Analyzing growth in two datasets
In this tutorial, we'll use the R library to extract two datasets, then calculate and compare the wage and population growth rates through a D3-based visualization package.
Before we get started, you'll need to register for a BEA (API key). It'll be needed to make API requests.
key = "your-BEA-key-goes-here"
As usual, the library needs to be called.
library(eu.us.opendata)
Get the data
We'll now look for two datasets that contain the same geographic units. As it turns out, Population by State/NUTS2 and Wage and salary employment by State/NUTS2 have similar geographic units. We'll save these as ‘dataset' and ‘dataset2'.
searchRel("state nuts2", asHTML = T)
dataset <- getRel("<JOINT#SAL_A_2>", beaKey = key)
## [1] "You have selected '<JOINT#SAL_A_2>'"
## [1] "A total of 32535 records were retrieved."

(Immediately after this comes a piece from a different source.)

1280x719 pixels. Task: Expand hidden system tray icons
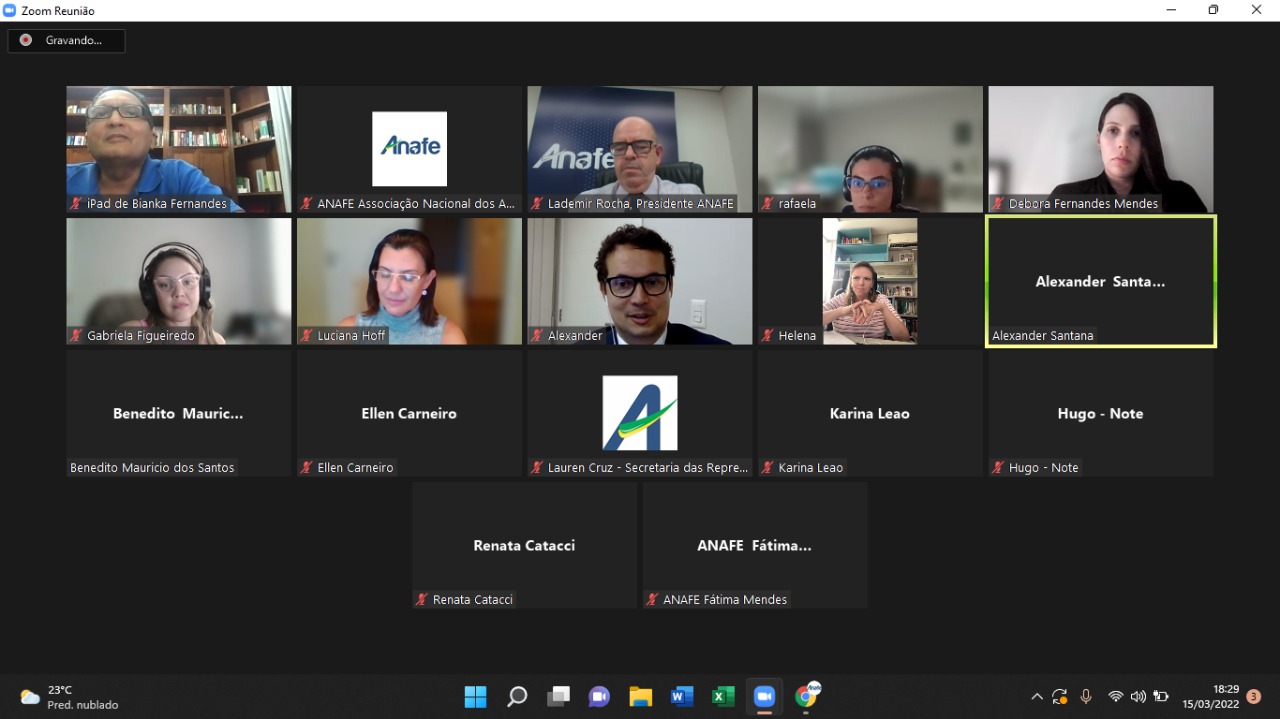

## [1] "EU = 27315, US = 5220"
dataset2 <- getRel("<JOINT#POP_A_2>", beaKey = key)
## [1] "You have selected '<JOINT#POP_A_2>'"

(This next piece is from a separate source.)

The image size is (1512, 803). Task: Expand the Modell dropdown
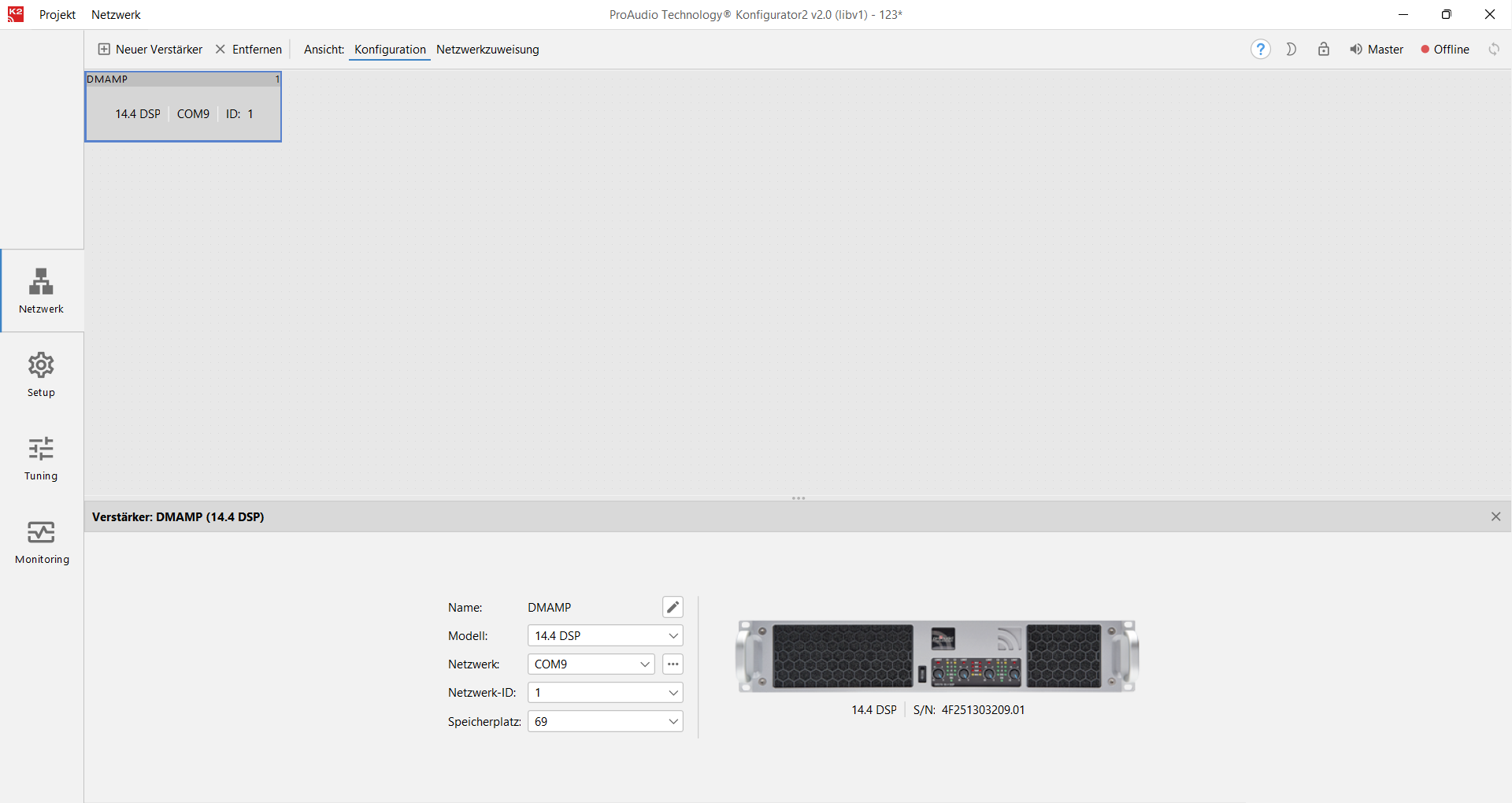click(605, 636)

## [1] "A total of 32475 records were retrieved."
## [1] "EU = 27255, US = 5220"
Process the data
To process the data, we'll need to first convert all values into indices so that the levels are comparable. Below, we've written a simple function that uses as number of manipulation methods developed for the eu.us.opendata library:
- timeSync() extracts the data based on overlapping date ranges. Specifying option “2” will pull overlapping dates whereas specifying “1” will pull the latest year.
- wide() converts the data from long form to wide form such that each row contains a unique time period and each column contains the values for each geographic unit
- the remaining code transforms data so that values are expressed as an index of the latest year of data (e.g. 1 = index leve for most recent year of data)
#Standardize values to latest record
indexVal <- function(dataset){
data <- timeSync(dataset,2) #an eu.us.opendata function for extracting data by overlapping time ranges
data = wide(data) #an eu.us.opendata method for reshaping data wide
data <- data[order(data$TIME),]
time <- data$TIME
data = as.matrix(data)
data = as.data.frame(t(t(data)/data[nrow(data),])) #index values based on latest year
data$TIME <- time
return(data)
}
#apply indexVal() to datasets
out1 = indexVal(dataset)
out2 = indexVal(dataset2)
#example
plot(out1[,c(1,3)])
To calculate the period growth rate, we'll calculate the simple linear time trend using a regression (e.g. Y ~ B0 + B1*Time + E). Remember that each column now represents a distinct, which means we'll need to loop through each column. To make this process simple, we've written a function called growthCalc() and have applied it to each resulting dataset from the section above.
#Calculate growth rate in each column using linear time trend
growthCalc <- function(data){
#Set up a empty dataframe to collect results
val = data.frame()
#Loop through each column
for(k in 2:ncol(data)){
#If there are no blanks
if(sum(is.na(data[,k]))==0){
#Record the location, linear time trend coeficient, check if location ID is numeric or not
val = rbind(val,
data.frame(loc = gsub("OBS_VALUE.","",colnames(data)[k]),
val = lm(data[,c(k,1)])$coef[2]))
}
}
#fill in data_source columns with US vs EU location name
val$loc <- as.character(val$loc)
return(val)
}
##apply growthCalc to indexed values
grow1 <- growthCalc(out1)
grow2 <- growthCalc(out2)
As a last step, we'll merge the datasets using location, then infer the region based on if the location code is numeric (US) or alphanumeric (EU).
##Merge
join <- merge(grow1, grow2, by=c("loc"))
colnames(join) <- c("location","wage","pop")
##Label region
join$region <- "EU"
join$region[!is.na(as.numeric(join$location))] <- "US"
Visualize the relationships
Lastly, we'll use the scatterD3 library to create a color-coded, interactive scatter plot. The library can be installed using the following command.
install.packages("scatterD3")
To create a color-coded scatter plot, we'll need to plug in field names and options.
library(scatterD3)
scatterD3(data = join,
x = pop,
y = wage,
lab = location,
col_var = region,
labels_size = 9,
point_opacity = 0.8,
ellipses = TRUE)